Но в это время трамвай замедлил ход, все пошли на выход, а рыжий повторил, ухмыляясь, Серегину: «Заеду. А что ты сделаешь?»
Компания Пашки, смеясь, вышла через среднюю дверь трамвая, а Серегин, мстительно ухмыльнувшись, выскочил в заднюю дверь. Зашел за трамвай.

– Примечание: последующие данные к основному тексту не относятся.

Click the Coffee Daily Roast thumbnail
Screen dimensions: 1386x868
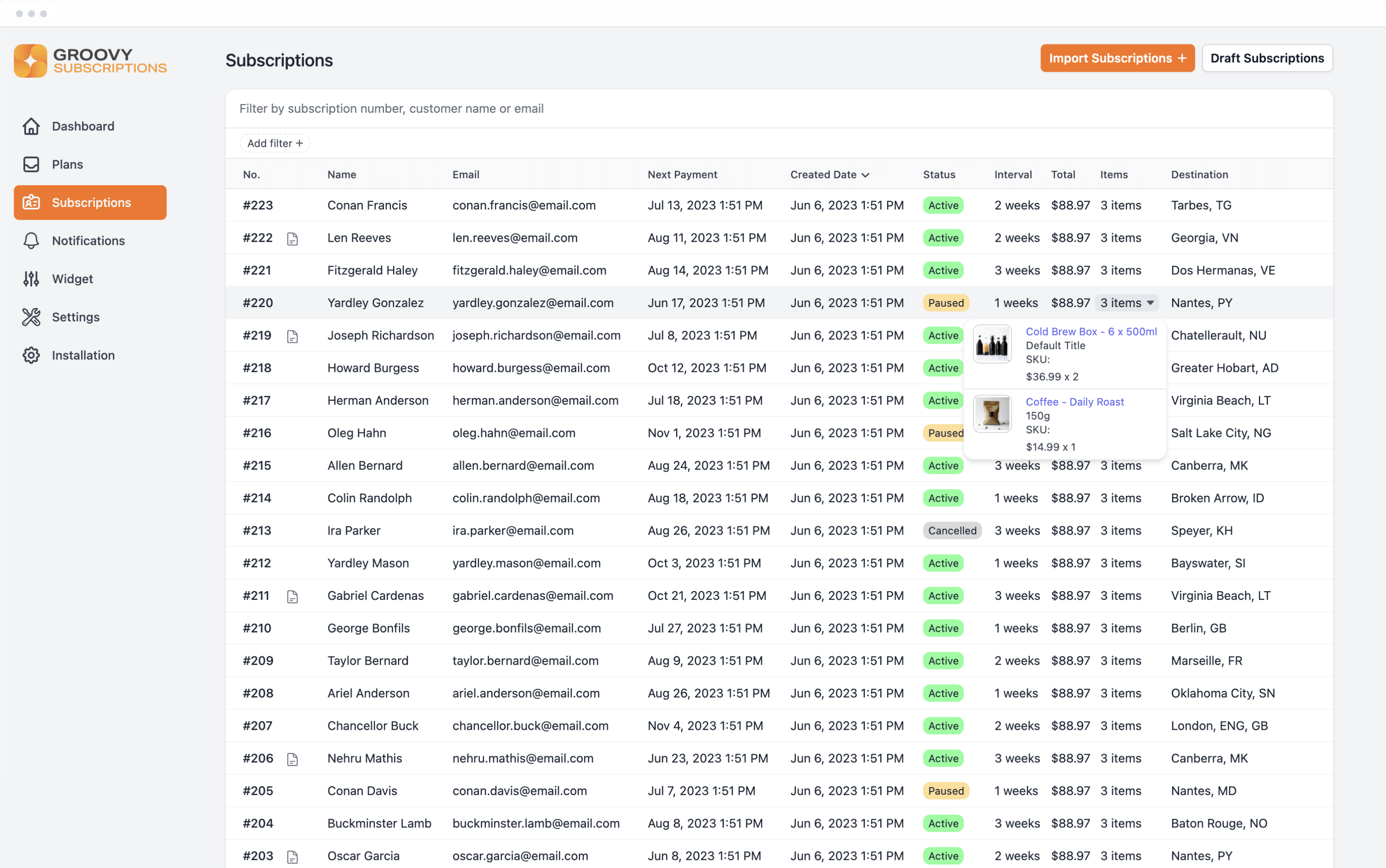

Трамвай отошел. Серегин шел за компанией, и до него донеслось, как рыжий сказал Пашке: «А я зайду к его дочке. Дай адресок».
Пашка ему ответил: «Да этот Серегин – лох. Но иногда у него по фазе заклинивает. Не заходи. Пошутили и хватит. Пусть знает свое место инженера».
Они шли по тротуару, а Серегин, прячась за стоящие вдоль машины, по проезжей части. В проходе между дворами Пушка сказал рыжему: «Нам сюда,» - и они пошли дальше.
А рыжий попрощался с ними и пошел домой дворами. Серегин пошел за рыжим и на углу дома во тьме подобрал большой кусок затвердевшего асфальта. Вот еще один проход между пройденным домом и домом, стоящим поперек. Рыжий шел развязный, самоуверенный. Серегин несколькими осторожными скачками. А в глазах стояла картина как рыжий, ухмыляясь, звонит в дверь, а открывает дочка.
Серегин еще сделал несколько шагов за рыжим, а потом стукнул его камнем, а когда рыжий упал, то еще и еще.